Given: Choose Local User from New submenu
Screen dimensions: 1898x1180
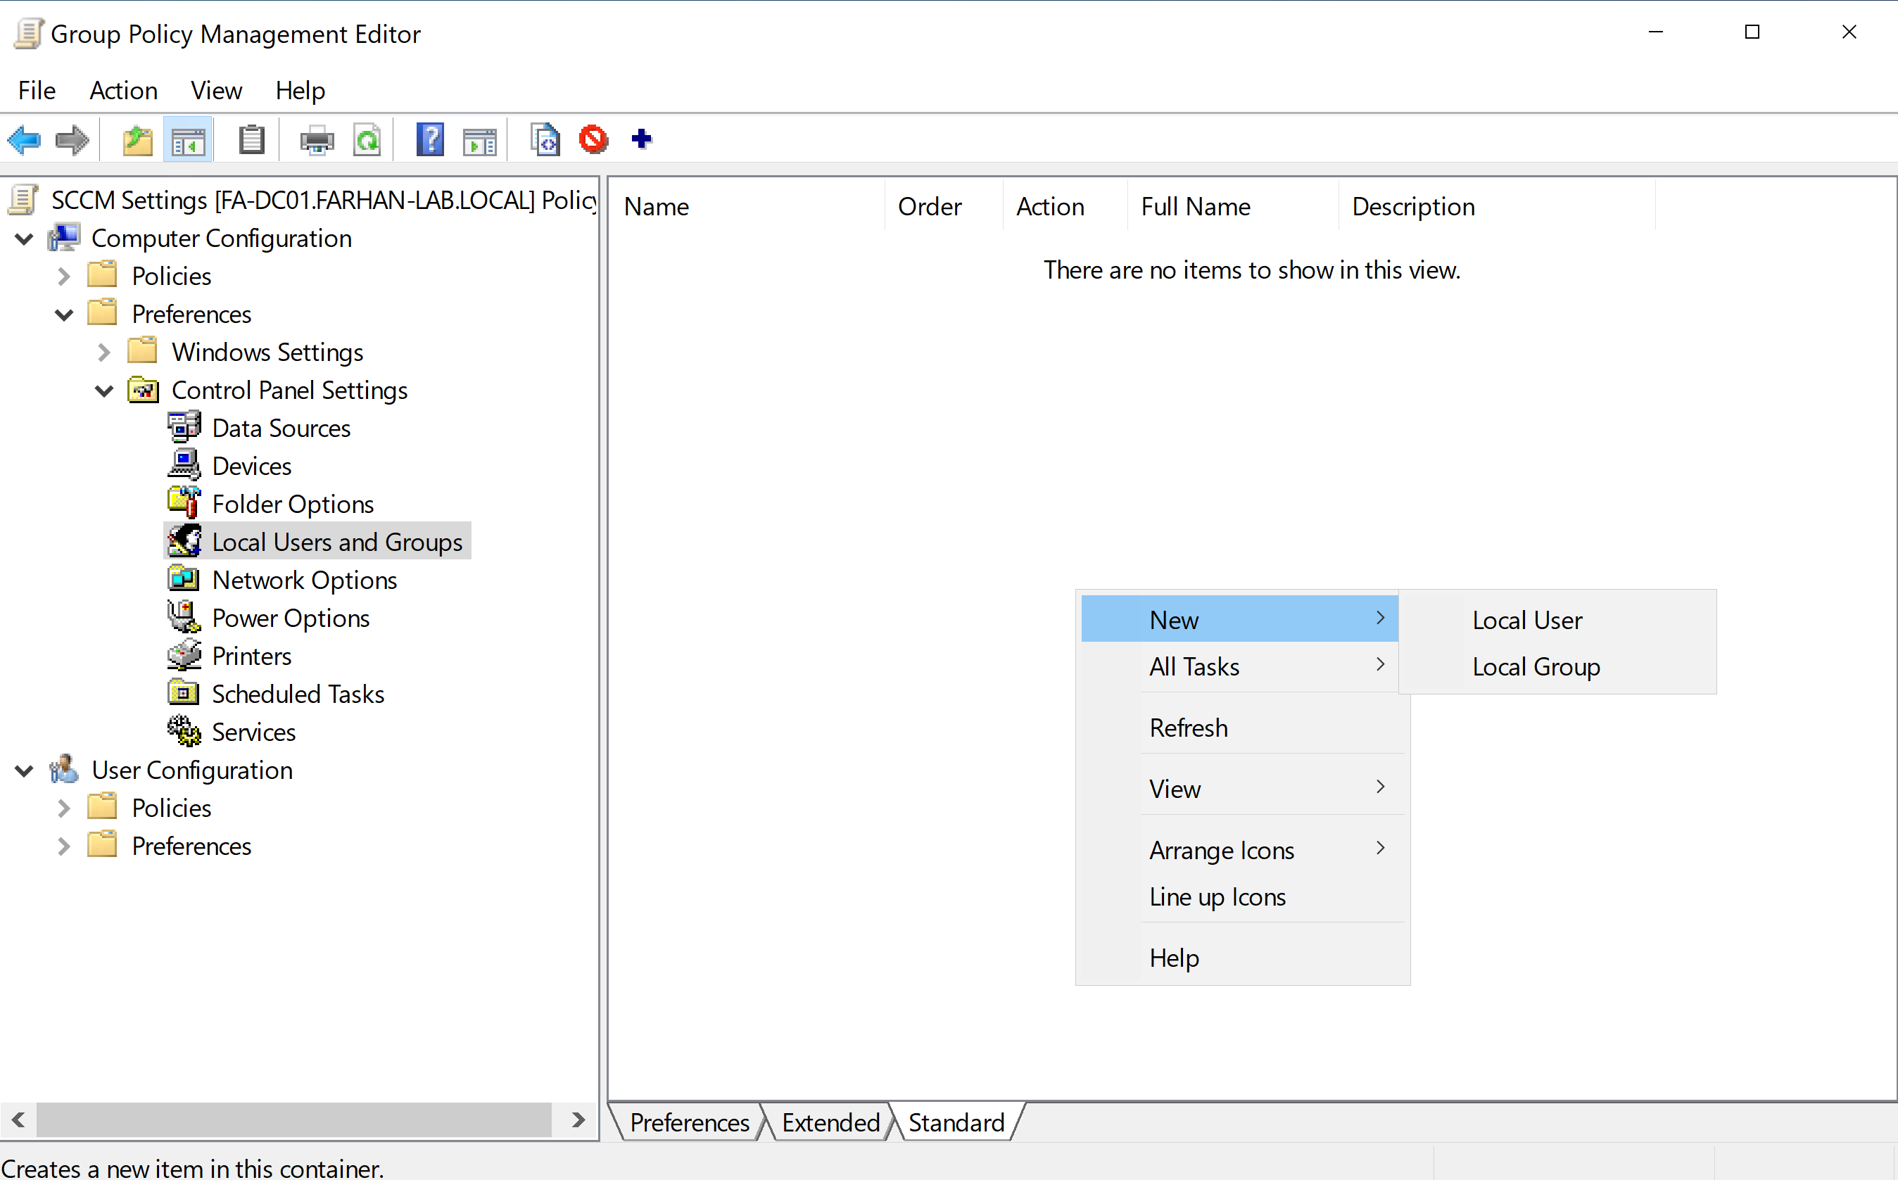Looking at the screenshot, I should [x=1527, y=620].
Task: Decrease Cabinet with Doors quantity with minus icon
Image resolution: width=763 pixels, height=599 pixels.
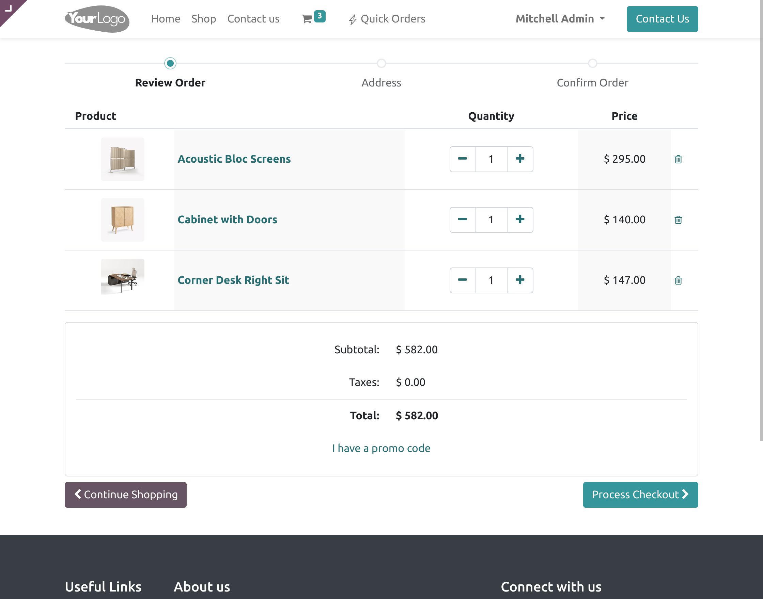Action: click(x=462, y=220)
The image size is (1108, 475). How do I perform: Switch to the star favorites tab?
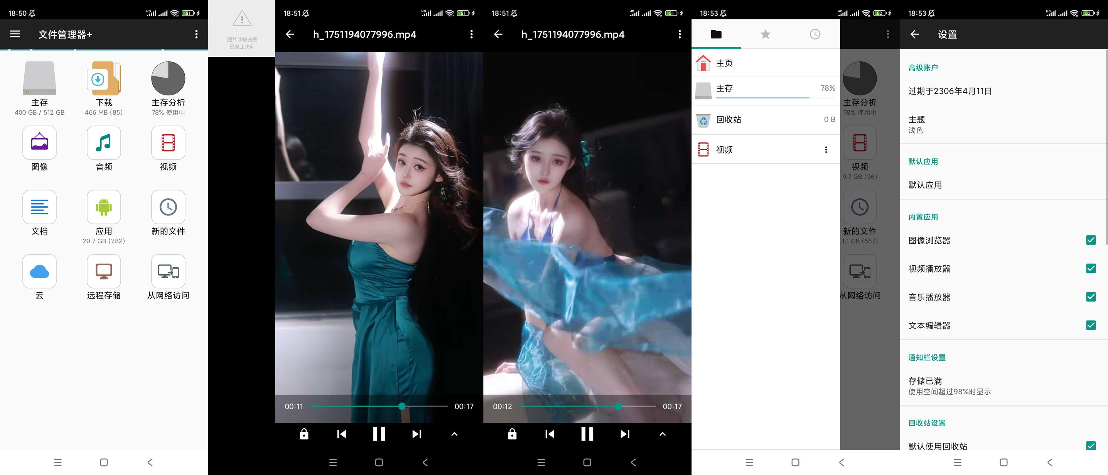tap(765, 34)
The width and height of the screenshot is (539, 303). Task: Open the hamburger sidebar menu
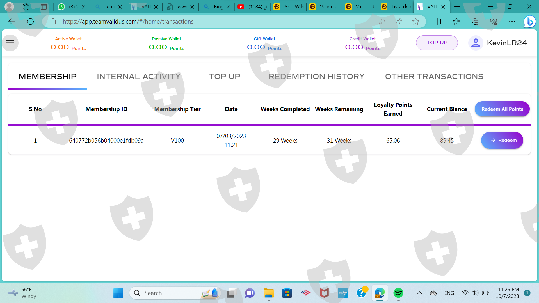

**About this task**
Give the data again exactly. Keep the images out.

**Task answer**
Given: Choose Local User from New submenu
Screen dimensions: 1898x1180
Looking at the screenshot, I should [x=1527, y=620].
Task: Decrease Cabinet with Doors quantity with minus icon
Image resolution: width=763 pixels, height=599 pixels.
Action: click(x=462, y=220)
The image size is (1108, 475). How do I perform: Switch to the star favorites tab?
tap(765, 34)
The width and height of the screenshot is (539, 303). Task: Open the hamburger sidebar menu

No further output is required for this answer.